Se a descoberta e entendimento de Nick é tão importante, o mesmo pode ser dito a respeito de Tara Jones (Corinna Brown) e Darcy Olsson (Kizzy Edgell). A dupla estuda na Higgs, escola para meninas próxima ao colégio Truham, de Charlie e Nick, e apenas recentemente publicaram para o mundo — por meio de um foto no Instagram — que não são apenas melhores amigas, mas namoradas. E lésbicas. Séries normalmente evitam usar a palavra “lésbica” para se referir a suas personagens, preferindo usar o termo guarda-chuva “queer”, mas em Heartstopper tanto Tara quanto Darcy se referem a si mesmas como lésbicas em mais de uma oportunidade. Isso é importante não somente pelo fato de reafirmar a identidade das personagens, mas para demonstrar ao público que a sua identidade importa. Outro ponto significativo da narrativa envolvendo as personagens está no fato de que ser lésbica é diferente para Tara do que é para Darcy.
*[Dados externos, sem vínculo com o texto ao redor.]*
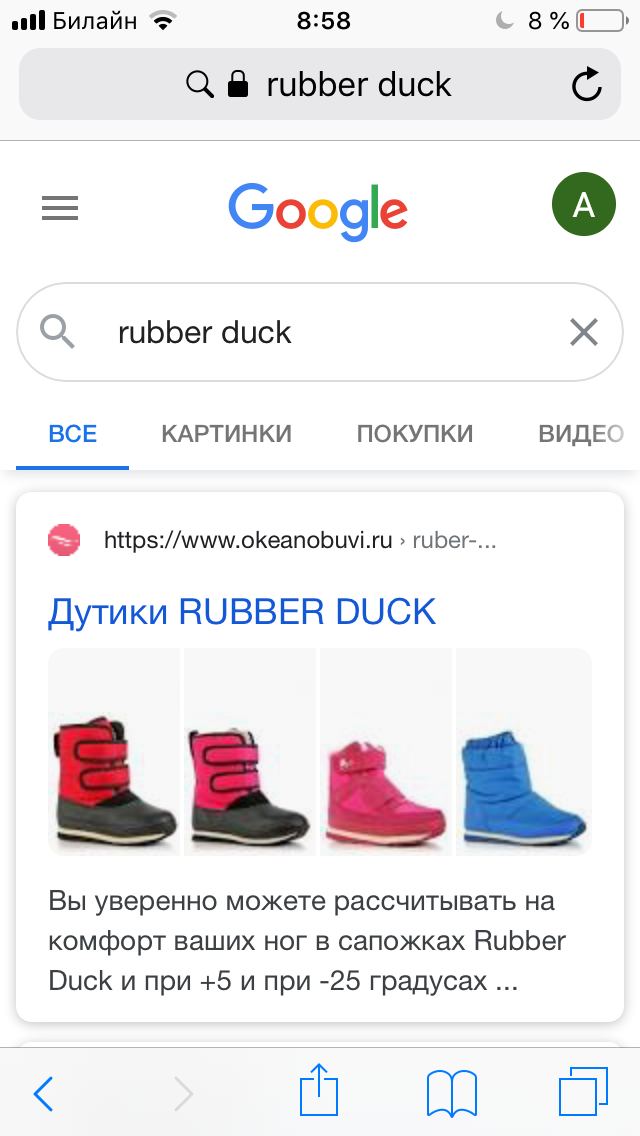Clear the search query with X
The width and height of the screenshot is (640, 1136).
tap(583, 333)
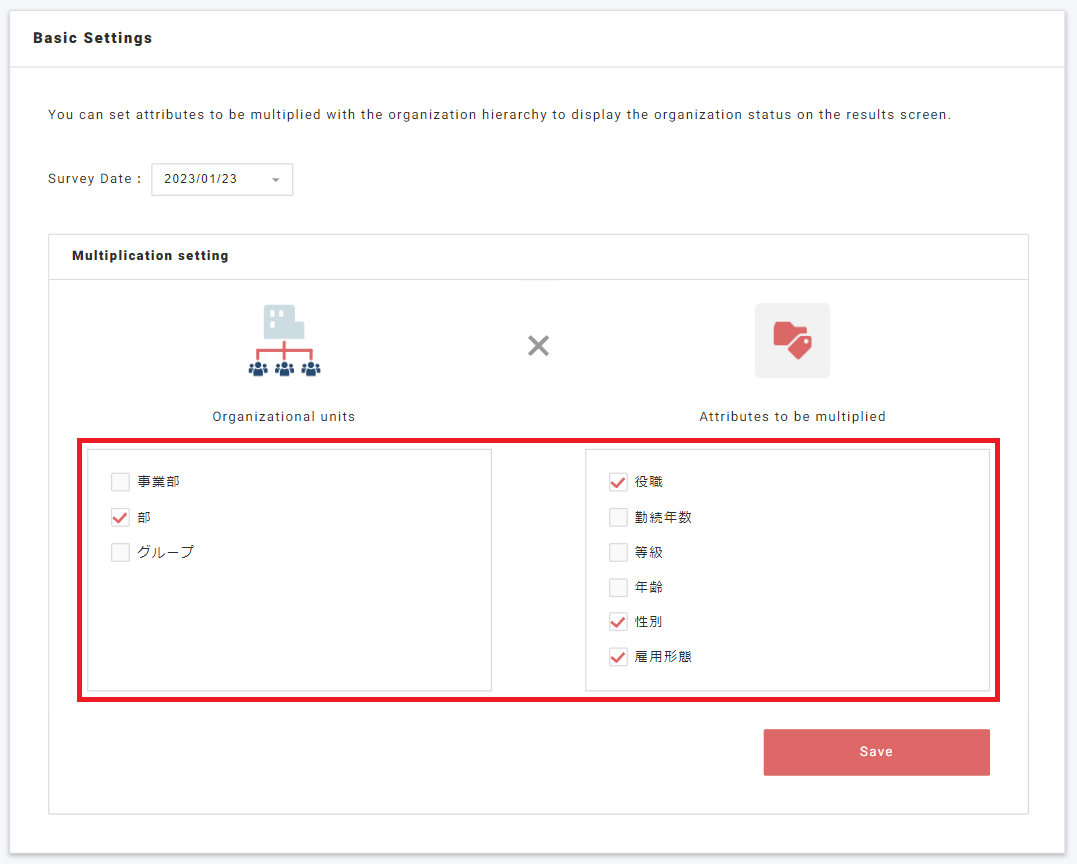Check the 事業部 checkbox
Viewport: 1077px width, 864px height.
coord(120,482)
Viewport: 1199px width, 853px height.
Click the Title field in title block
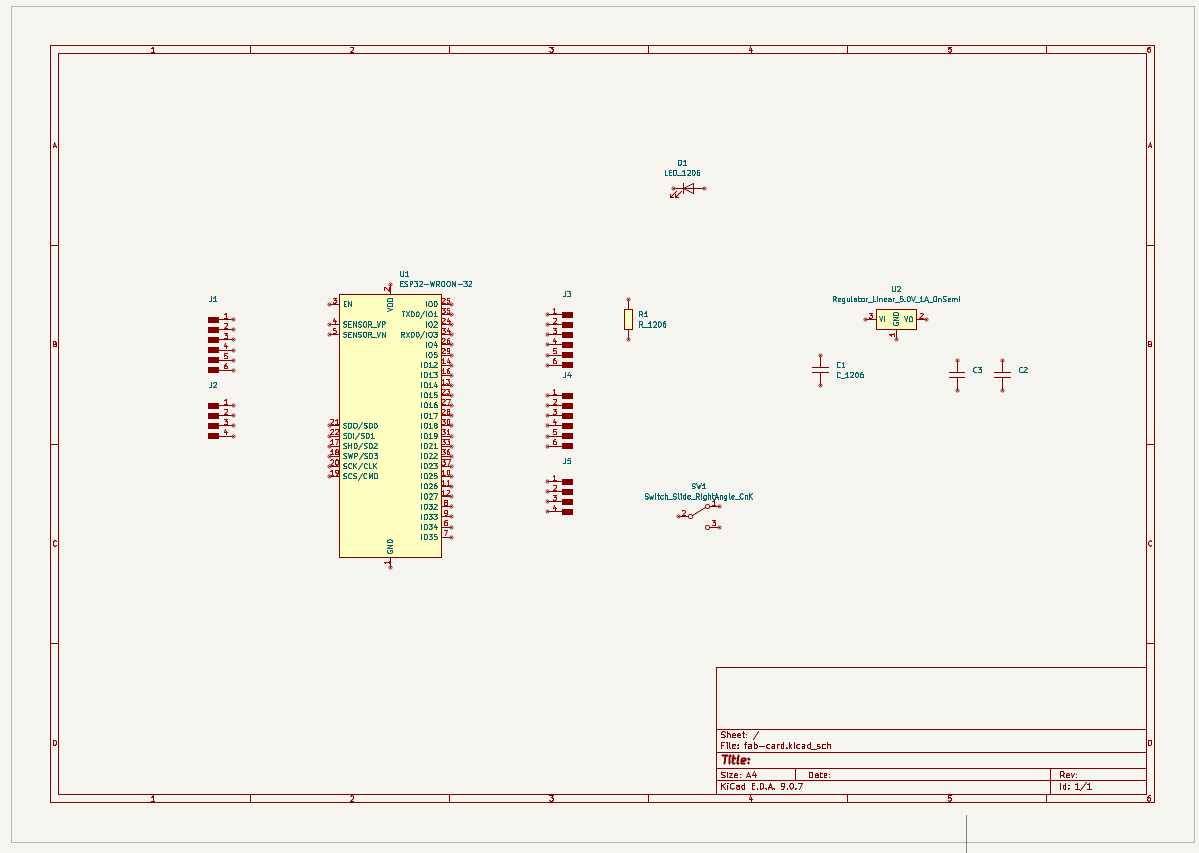pos(931,761)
Enquanto Darcy é uma menina branca, Tara é uma menina preta que está não apenas descobrindo sua sexualidade e a carregando como uma bandeira na frente de todos, mas que recebe julgamentos de uma forma diferente do que Darcy. Os comentários atingem Tara de uma forma mais dolorida e Heartstopper não se esquiva do fato.
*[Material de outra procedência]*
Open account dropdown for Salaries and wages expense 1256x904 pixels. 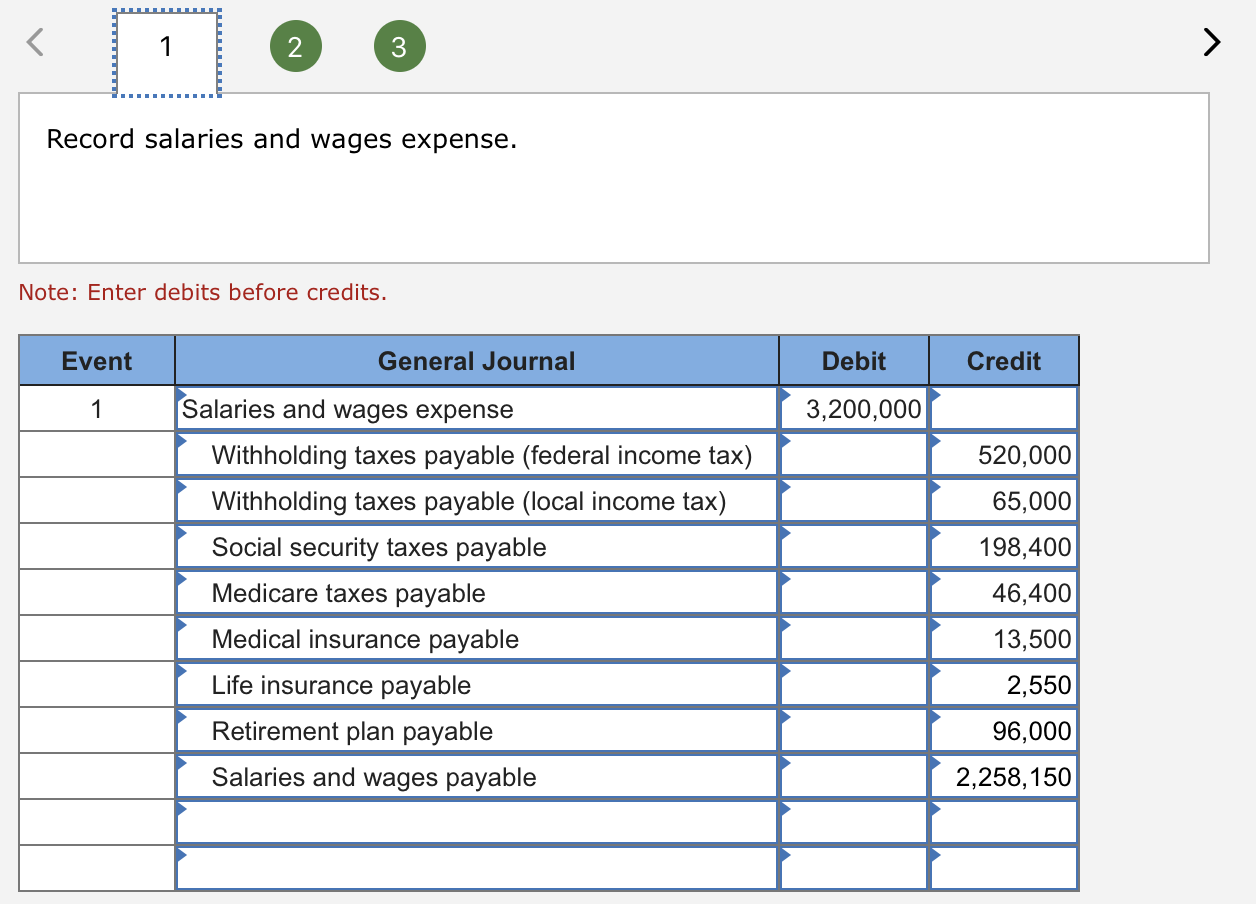(x=477, y=409)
Enquanto fala sobre as sexualidades e descobertas de seus personagens, Heartstopper também é muito boa em falar sobre mudanças, uma das questões mais em voga quando se trata de adolescência. Essa questão é abordada por meio de Tao Xu (William Gao) e o medo que sente de ficar sozinho quando percebe que todo o seu núcleo de amizades está mudando de uma maneira que ele não consegue acompanhar e nem se adequar. O grupo, que até então era composto por Tao, Charlie, Isaac Henderson (Tobie Donovan) e Elle Argent (Yasmin Finney), vem encontrando novas dinâmicas com as quais Tao não se sente confortável. Para além do fato de Elle ter mudado de escola, deixando de frequentar a Truham e iniciando os estudos na Higgs, há o novo relacionamento entre Charlie e Nick, que Tao não vê com bons olhos, suspeitando das intenções de Nick, que faz com que ele se sinta abandonado com certa frequência. A ansiedade gerada pelo medo das mudanças que estão acontecendo em sua vida, quer ele queira ou não, fazem com que Tao sinta medo, algo perfeitamente compreensível, mas com que ele não sabe lidar muito bem. A lealdade de Tao para com os amigos, principalmente com relação a Charlie, é linda de se ver, e seu humor ácido e irônico ao rebater o bullying dos outros garotos do colégio foi uma das minhas coisas favoritas com relação a ele. Tao é um personagem de grande potencial e seu relacionamento com Elle ainda pode render boas tramas em uma vindoura segunda temporada.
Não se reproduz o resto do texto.